What the exercise asks: Retype the data exactly, so that every line matches the original.

(Stored data entries)
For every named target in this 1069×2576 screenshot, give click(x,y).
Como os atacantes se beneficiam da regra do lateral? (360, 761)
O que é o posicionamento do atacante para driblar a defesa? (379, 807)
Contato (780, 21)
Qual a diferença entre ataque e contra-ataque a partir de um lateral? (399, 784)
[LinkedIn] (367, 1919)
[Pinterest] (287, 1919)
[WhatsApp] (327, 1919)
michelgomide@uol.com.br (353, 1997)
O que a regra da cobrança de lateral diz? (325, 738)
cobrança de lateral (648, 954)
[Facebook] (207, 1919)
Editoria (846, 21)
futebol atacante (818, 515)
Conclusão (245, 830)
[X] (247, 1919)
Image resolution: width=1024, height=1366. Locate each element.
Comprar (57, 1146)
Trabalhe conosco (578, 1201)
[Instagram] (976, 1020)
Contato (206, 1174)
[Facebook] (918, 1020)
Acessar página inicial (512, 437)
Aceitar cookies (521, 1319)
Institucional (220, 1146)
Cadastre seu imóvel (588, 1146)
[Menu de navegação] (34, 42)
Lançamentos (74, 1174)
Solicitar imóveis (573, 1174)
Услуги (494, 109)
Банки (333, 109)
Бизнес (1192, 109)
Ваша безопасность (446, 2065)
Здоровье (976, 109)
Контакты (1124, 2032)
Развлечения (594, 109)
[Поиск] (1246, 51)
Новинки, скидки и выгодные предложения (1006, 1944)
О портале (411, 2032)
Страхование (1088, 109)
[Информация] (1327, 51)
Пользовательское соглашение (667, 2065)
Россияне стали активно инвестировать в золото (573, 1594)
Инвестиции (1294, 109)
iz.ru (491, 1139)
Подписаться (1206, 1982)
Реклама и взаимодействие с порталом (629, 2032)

Result of the task:
For every named target in this 1069×2576 screenshot, give click(x,y).
Como os atacantes se beneficiam da regra do lateral? (360, 761)
O que é o posicionamento do atacante para driblar a defesa? (379, 807)
Contato (780, 21)
Qual a diferença entre ataque e contra-ataque a partir de um lateral? (399, 784)
[LinkedIn] (367, 1919)
[Pinterest] (287, 1919)
[WhatsApp] (327, 1919)
michelgomide@uol.com.br (353, 1997)
O que a regra da cobrança de lateral diz? (325, 738)
cobrança de lateral (648, 954)
[Facebook] (207, 1919)
Editoria (846, 21)
futebol atacante (818, 515)
Conclusão (245, 830)
[X] (247, 1919)
Image resolution: width=1024, height=1366. Locate each element.
Comprar (57, 1146)
Trabalhe conosco (578, 1201)
[Instagram] (976, 1020)
Contato (206, 1174)
[Facebook] (918, 1020)
Acessar página inicial (512, 437)
Aceitar cookies (521, 1319)
Institucional (220, 1146)
Cadastre seu imóvel (588, 1146)
[Menu de navegação] (34, 42)
Lançamentos (74, 1174)
Solicitar imóveis (573, 1174)
Услуги (494, 109)
Банки (333, 109)
Бизнес (1192, 109)
Ваша безопасность (446, 2065)
Здоровье (976, 109)
Контакты (1124, 2032)
Развлечения (594, 109)
[Поиск] (1246, 51)
Новинки, скидки и выгодные предложения (1006, 1944)
О портале (411, 2032)
Страхование (1088, 109)
[Информация] (1327, 51)
Пользовательское соглашение (667, 2065)
Россияне стали активно инвестировать в золото (573, 1594)
Инвестиции (1294, 109)
iz.ru (491, 1139)
Подписаться (1206, 1982)
Реклама и взаимодействие с порталом (629, 2032)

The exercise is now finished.